Así empezaron a surgir grupos de chavales cuyos nombres te tienen que ponen la piel de gallina cuando los cita el documental: Vardis, Diamond Head, Angel Witch, Praying Mantis… aparece un fragmento de Euthanasia de Tygers of Pang Tang con una calidad de imagen perfecta que es un gusto verlo. Sin embargo, nadie quería pincharlos y, por su aspecto, todos los miembros de esta escena eran despreciados. Les echaban de los bares.
Mientras la gente se sigue creyendo que hubo una conspiración gubernamental contra el rock duro en España en favor del punk y nueva ola de La Movida, podrá ver en este documental que en Inglaterra ocurría exactamente lo mismo. A la prensa especializada solo le interesaban grupos como los Clash y el rock duro lo despreciaban como género menor.

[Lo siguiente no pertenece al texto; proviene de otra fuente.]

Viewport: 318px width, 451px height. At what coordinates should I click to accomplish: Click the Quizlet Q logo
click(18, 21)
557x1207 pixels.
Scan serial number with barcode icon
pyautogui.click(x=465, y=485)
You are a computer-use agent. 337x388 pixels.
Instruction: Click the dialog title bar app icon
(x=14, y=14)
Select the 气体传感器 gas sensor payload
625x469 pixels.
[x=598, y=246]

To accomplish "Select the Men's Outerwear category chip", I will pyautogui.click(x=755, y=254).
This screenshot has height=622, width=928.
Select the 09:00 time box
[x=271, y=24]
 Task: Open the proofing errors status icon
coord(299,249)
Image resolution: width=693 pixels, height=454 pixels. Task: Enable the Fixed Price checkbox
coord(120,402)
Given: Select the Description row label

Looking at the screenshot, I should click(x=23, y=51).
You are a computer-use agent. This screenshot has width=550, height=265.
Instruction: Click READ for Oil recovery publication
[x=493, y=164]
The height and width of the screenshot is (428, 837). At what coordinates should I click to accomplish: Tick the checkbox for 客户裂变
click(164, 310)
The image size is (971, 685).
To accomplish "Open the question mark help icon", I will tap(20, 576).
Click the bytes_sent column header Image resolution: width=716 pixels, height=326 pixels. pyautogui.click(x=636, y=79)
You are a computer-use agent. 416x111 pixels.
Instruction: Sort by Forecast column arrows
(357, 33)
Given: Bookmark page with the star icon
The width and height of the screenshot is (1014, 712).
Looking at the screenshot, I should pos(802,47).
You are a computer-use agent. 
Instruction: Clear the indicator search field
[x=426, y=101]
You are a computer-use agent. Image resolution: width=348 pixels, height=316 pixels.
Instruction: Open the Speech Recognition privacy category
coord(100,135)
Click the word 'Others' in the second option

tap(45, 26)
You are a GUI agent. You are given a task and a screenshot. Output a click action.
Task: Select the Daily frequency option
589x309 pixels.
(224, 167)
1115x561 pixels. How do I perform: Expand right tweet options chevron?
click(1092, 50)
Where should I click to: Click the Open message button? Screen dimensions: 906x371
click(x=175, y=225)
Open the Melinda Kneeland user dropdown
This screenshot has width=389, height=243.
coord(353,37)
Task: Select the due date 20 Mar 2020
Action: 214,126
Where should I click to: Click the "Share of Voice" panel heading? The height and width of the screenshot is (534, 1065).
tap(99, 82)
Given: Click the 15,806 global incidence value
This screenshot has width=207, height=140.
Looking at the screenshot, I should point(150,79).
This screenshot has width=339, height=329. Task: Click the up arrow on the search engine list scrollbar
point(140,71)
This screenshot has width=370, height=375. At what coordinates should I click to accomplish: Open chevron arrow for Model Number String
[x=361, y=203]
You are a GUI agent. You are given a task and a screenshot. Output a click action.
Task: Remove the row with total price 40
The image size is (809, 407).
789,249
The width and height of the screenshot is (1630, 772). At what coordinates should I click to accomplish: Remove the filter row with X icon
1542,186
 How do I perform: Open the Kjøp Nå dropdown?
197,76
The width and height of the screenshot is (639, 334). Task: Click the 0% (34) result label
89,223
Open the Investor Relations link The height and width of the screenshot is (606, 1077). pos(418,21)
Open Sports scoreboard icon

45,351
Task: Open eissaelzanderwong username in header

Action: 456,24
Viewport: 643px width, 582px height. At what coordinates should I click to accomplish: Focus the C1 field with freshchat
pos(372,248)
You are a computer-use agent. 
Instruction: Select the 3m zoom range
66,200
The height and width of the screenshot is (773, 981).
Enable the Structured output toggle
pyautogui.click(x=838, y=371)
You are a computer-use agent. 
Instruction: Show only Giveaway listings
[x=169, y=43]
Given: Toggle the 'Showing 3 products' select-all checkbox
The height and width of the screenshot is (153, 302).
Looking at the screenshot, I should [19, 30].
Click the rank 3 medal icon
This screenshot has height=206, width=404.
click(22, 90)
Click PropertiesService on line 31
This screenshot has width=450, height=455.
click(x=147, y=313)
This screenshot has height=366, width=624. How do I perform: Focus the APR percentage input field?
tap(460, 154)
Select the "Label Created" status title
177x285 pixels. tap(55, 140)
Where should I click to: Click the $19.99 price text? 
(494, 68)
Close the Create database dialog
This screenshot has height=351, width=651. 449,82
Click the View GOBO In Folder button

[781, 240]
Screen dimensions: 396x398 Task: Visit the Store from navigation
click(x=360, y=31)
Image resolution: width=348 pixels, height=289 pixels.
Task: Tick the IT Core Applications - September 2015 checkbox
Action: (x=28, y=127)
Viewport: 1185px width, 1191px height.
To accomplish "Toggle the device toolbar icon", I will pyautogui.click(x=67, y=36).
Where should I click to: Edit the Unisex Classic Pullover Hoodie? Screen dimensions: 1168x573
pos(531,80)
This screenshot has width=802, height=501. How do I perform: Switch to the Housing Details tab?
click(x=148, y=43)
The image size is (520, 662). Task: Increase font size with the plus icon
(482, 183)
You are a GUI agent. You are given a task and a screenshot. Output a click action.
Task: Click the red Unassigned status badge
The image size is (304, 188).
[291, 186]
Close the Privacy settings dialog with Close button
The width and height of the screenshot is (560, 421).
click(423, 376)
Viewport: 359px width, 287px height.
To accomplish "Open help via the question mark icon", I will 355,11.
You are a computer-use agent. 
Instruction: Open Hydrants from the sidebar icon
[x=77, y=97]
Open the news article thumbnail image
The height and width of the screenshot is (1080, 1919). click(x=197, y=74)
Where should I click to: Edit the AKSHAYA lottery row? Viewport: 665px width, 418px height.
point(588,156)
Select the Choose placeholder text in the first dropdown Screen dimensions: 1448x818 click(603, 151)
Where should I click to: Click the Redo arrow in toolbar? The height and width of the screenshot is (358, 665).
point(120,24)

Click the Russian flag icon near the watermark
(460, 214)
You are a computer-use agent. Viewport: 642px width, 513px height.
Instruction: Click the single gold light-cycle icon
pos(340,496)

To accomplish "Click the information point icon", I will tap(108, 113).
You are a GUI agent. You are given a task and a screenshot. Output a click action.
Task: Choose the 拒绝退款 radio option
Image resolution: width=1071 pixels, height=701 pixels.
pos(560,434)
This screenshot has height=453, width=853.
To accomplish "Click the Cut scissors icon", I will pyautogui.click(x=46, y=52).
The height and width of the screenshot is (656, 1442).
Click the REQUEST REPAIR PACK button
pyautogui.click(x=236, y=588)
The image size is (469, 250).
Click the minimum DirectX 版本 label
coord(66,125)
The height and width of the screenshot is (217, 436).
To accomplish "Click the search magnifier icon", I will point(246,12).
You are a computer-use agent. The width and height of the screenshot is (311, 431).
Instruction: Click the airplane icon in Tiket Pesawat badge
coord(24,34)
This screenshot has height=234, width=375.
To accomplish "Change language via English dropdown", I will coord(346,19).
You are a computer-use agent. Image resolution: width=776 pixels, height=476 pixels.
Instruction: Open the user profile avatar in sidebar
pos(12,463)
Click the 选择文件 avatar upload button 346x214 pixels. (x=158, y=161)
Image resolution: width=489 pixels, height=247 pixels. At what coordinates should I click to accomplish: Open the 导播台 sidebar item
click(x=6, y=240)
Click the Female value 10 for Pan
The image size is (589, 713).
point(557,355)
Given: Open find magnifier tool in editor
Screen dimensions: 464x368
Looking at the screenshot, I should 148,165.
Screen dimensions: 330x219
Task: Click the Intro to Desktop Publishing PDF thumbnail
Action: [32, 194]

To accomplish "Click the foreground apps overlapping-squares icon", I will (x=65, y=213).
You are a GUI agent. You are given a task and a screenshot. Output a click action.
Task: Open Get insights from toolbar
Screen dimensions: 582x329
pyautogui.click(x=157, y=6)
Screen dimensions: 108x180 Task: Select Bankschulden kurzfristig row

Tuvo que ser un DJ, entrevistado en el docu, Neal Kay, el que empezara a pincharlos en una discoteca, Bandwagon, y se creó todo un fenómeno. Montones de chavales iban cada fin de semana a encerrarse ahí a sudar y ejecutar un baile inverosímil: el air guitar. Cuando un periodista de Sounds fue al garito vio que había algo y, como en esa revista les obligaban a ponerle un nombre a todo lo que vieran u oyeran, así surgió el acrónimo de NWOBHM (New Wave of British Heavy Metal). Luego ya se fundaron revistas especializadas y la escena echó el vuelo ella sola.
Pronto llegaron también los primeros festivales y la fiebre se extendió por toda Europa regándola de grupos que supusieron una explosión de imaginación e ideas y discos fantásticos. Aunque hoy haya vanguardias interesantes, la inmensa mayoría de todos los que tocan metal hacen algo que se creó entre 1980 y 1995 con escasas variaciones.
No se cuenta en el documental, pero en 1981, hubo una gira de Judas Priest por Estados Unidos en la que echó mano de Iron Maiden y Def Leppard. Fue uno de los tours más influyentes de la historia, por donde pasó sembró decenas de grupos. Al año siguiente, en 1982, con otra gira norteamericana, ya tiró de grupos como Quiet Riot, Mötley Crüe o Van Halen que eran autóctonos.
Lo que sí explica muy bien el documental es que Def Leppard, con Pyromania, mezclando pop y metal tuvo un éxito descomunal. De vender millones de discos. Solo tenían por delante en las listas a Michael Jackson. La idea fue un éxito y un hallazgo, pero al género le vino mal. El mercado discográfico, aunque algunos vean elaboradas conspiraciones en él, tiene un funcionamiento muy sencillo. Si algo vende, todas las discográficas quieren algo parecido que venda igual. Se trataba de detectar el interés del público y, cuando este se manifestaba por sorpresa de forma masiva, el negocio era entregar oferta a esa demanda como fuese.
En este caso ese fenómeno se produjo obligando a los grupos con contratos a pasarse también a registros más pop. La mayoría cambiaron su indumentaria, sacaron discos muy prefabricados –aunque a mí, la balada que se cita de Diamond Head, Call me, creo que es buena incluso para los tipos duros-. Generalmente, fueron rechazados por el público, pero donde se lo llevaron crudo fue en Estados Unidos. Bon Jovi, Ratt, etc.. sí supieron subirse a esa ola y el resto es historia.
Pero eso ya no tenía nada que ver con la NWOBHM. Ni siquiera los Maiden de Bruce Dickinson encajan con lo que era aquello, un sonido muy emparentado con el punk. Es escuchar a Di’Anno o a Jess Cox y no hace falta que canten perfecto con voces imponentes, porque ese timbre que tienen y esa sinceridad es como si te cantara un colega. Porque eso es lo que eran, tus colegas. Eran los grupos que se vestían como su fans y los fans, como sus grupos. Y el retrato que hace Peyrard de todo aquello es tan sintético como acertado.